Pela força da violência, o alvoroço tomou conta do antigo “Beco da Vaca”, os moradores não acreditavam naquela imagem sangrenta de um inocente caído já sem vida, quase que imediatamente, um outro sentimento se erguel em meio ao caos de uma morte inesperada, porém provocada. Também acometido pelas circunstâncias da ocasião, o homem que pilotava o veículo de duas rodas foi submetido a um julgamento rápido e tão antigo quanto a intolerância.
Não havia o que fazer com aquela bolha de emoções, a morte, a revolta, o choro de uma mãe, o grito de um pai sentado ao lado do corpo do filho e a fúria incontrolável de uma multidão possuída por um compreensível e ou não ódio nascido da irresponsabilidade daquele motoqueiro que desconhecia o destino, tão rápido e violento quanto o do garoto que atropelou. Aquele rapaz foi linchado em via pública naquela sexta-feira (13) de outubro de 2018, uma noite que marcou vidas.

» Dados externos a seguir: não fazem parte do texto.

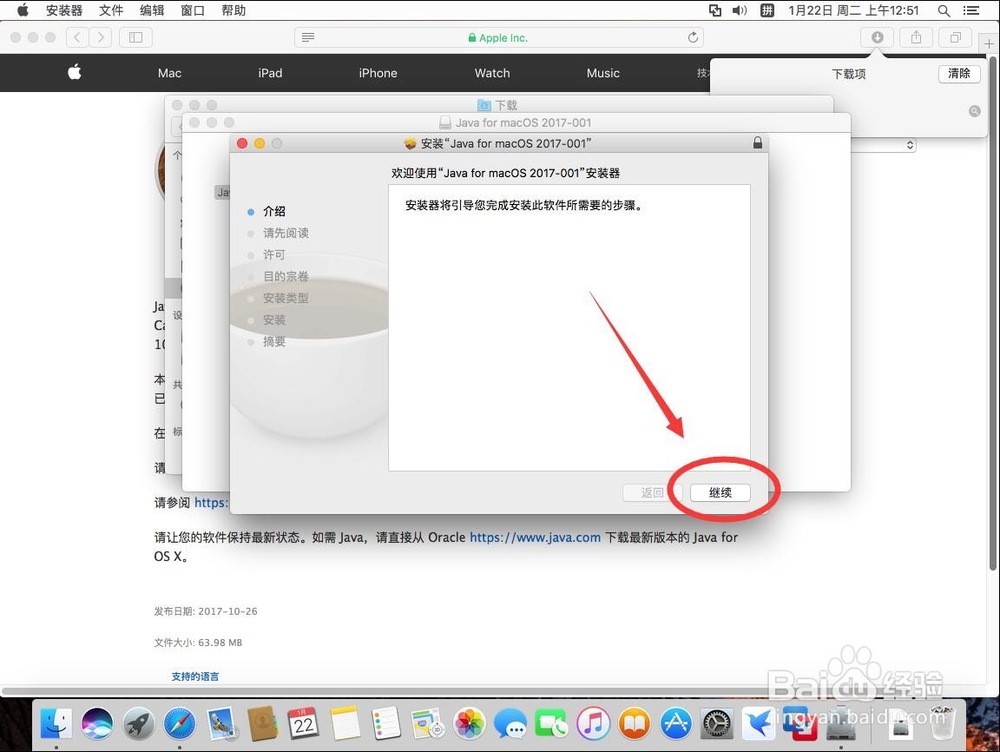Open the https://www.java.com link
Viewport: 1000px width, 752px height.
534,537
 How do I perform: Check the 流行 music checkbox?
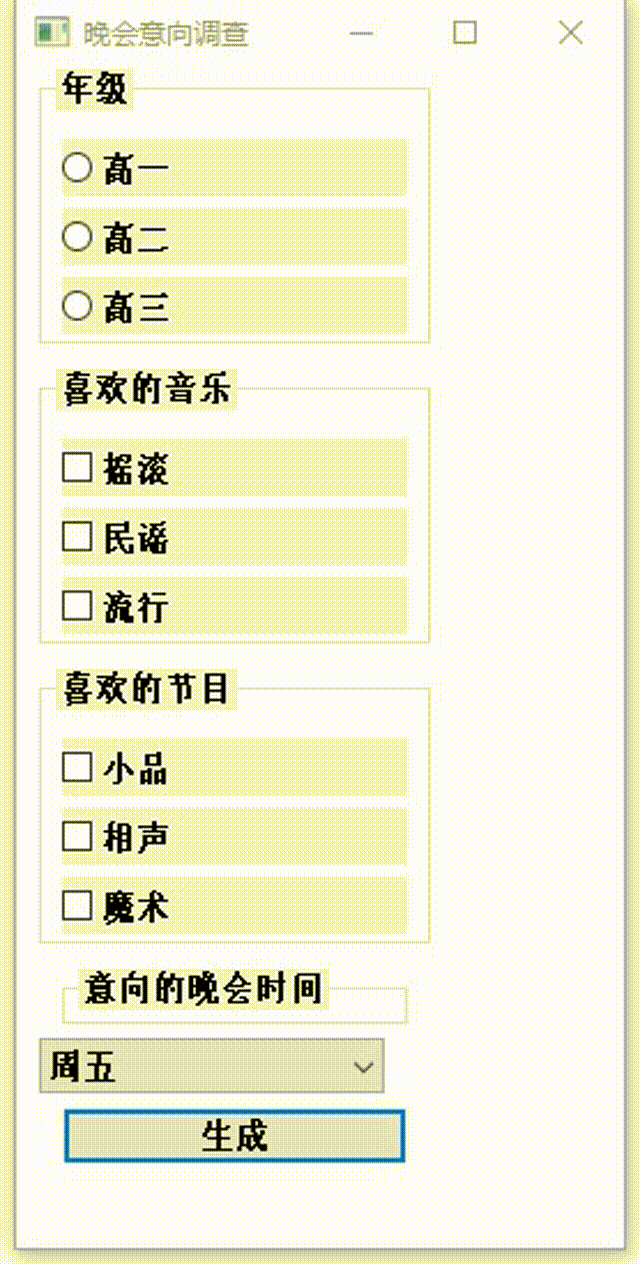(75, 606)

Dias após a fatídica data, algo inesperado foi testemunhado por milhares de pessoas que acompanhavam ao vivo uma entrevista simultânea de um canal de TV local, onde a mãe da criança morta e do rapaz que empinava a moto no conhecido grau, também sepultado pela ação impensável, ficaram frente a frente e arriscaram com sucesso a quase ignorada opção do perdão. Naqueles corações, nenhuma lógica determinante é plausível e explicável aos mortais se manifestou, visto que mães, como disse o escritor francês Jeany Bernant, são seres divinos capazes se irem além de tudo que se pensa do sofrimento.
Após oito anos, aquele endereço ainda me remete a noite de terror, mas ao mesmo tempo ao desfecho quase que inesperado, no entanto cabível na esfera reflexiva, onde a dor não se camufla, mas é substituído pela muralha inabalável do amor.